Derrière l’espace public le plus emblématique d’Addis-Abeba, la place Meskel, dans une ruelle pavée à l’ombre de gratte-ciel à moitié finis, se trouve un petit coin de la capitale éthiopienne connu par les habitants sous le nom de « DC ».

Niché entre des maisons closes exiguës et des bars faiblement éclairés, il se compose d’habitations surbaissées au toit de tôle contenant des rangées de lits superposés. Chaque nuit, des centaines d’enfants sans-abri viennent chercher un endroit où dormir, parfois deux pour un matelas.

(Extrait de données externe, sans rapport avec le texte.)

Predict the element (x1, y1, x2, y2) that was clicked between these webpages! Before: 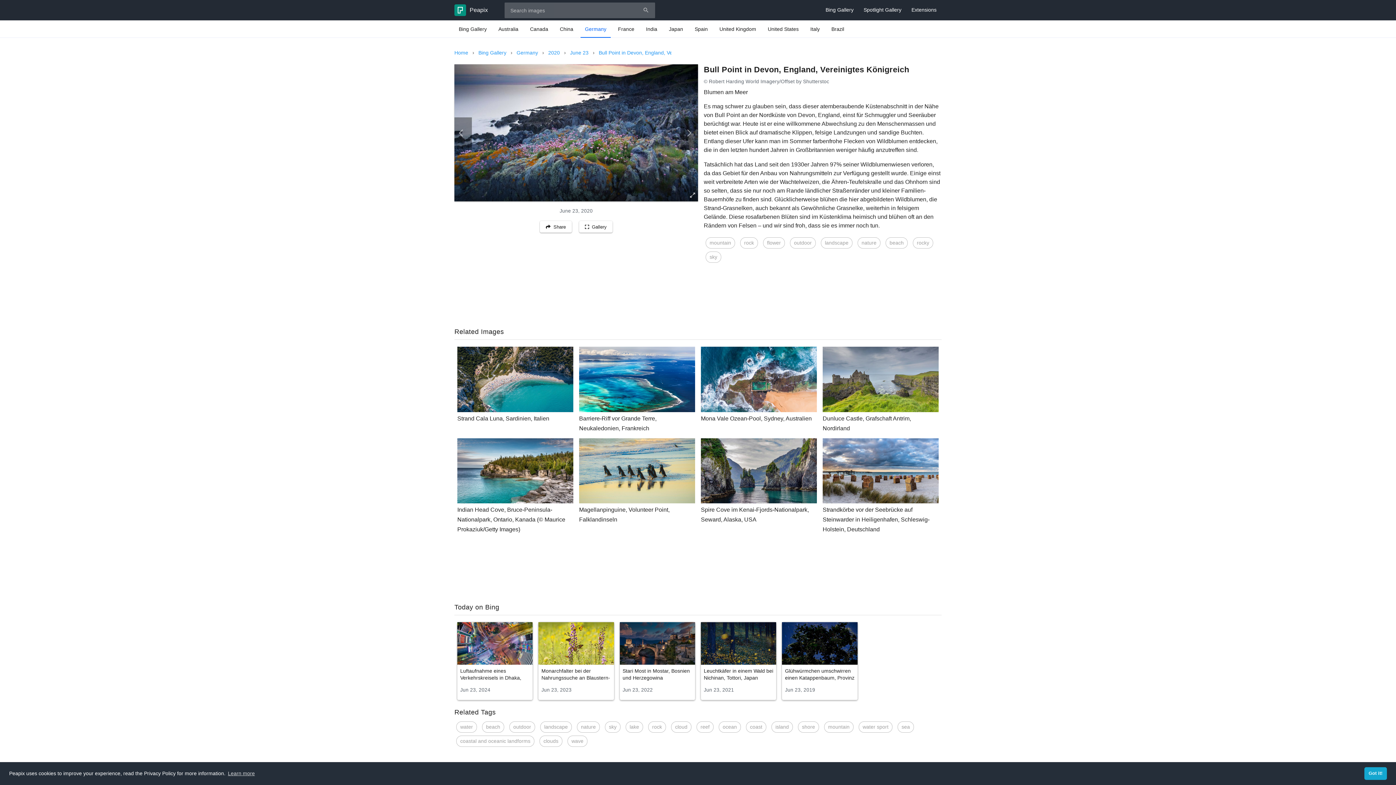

Une maison, tenue par Mabit, 27 ans, et sa famille de six personnes, accueille environ deux douzaines d’enfants par nuit. Elle leur facture 20 birr (50p) chacun, et cuisine de la nourriture pour leur vendre. Les dortoirs sont humides et bondés, et certains garçons peuvent être ivres et violents, mais c’est mieux qu’une nuit dans la rue.

« C’est comme l’Amérique », dit Mabit, expliquant le surnom du quartier.  » C’est un meilleur endroit pour les garçons. »

Les enfants des rues, en particulier les jeunes garçons, sont de plus en plus visibles à Addis-Abeba ces dernières années. Des milliers de personnes font du commerce aux intersections étouffées par la circulation de la ville, certains colportent des cigarettes et du chewing-gum, d’autres mendient. De nombreuses bouteilles en plastique d’embrayage remplies de colle à partir desquelles elles reniflent régulièrement.

La dernière enquête officielle remonte à 2010, mais on estimait alors que 12 000 enfants vivaient non accompagnés dans les rues de la capitale. Les ONG estiment aujourd’hui des chiffres beaucoup plus élevés. Mabit, qui loue des lits à des enfants depuis une décennie, estime également que les chiffres augmentent, un point de vue repris par les responsables.

« Nous avons un très gros problème – et il devient de plus en plus grand », explique Hunegnaw Ayele Abate, directeur de la protection sociale au bureau du travail et des affaires sociales de la ville.

Des enfants de six ans seulement viennent en ville pour échapper à la corvée rurale et, dans de nombreux cas, à la rupture familiale. « La raison est toujours la pauvreté – mais la pauvreté plus », explique Lynn Kay, directrice pays de Retrak Ethiopia, une organisation qui sauve les enfants des rues à Addis-Abeba et les réunit avec leurs familles.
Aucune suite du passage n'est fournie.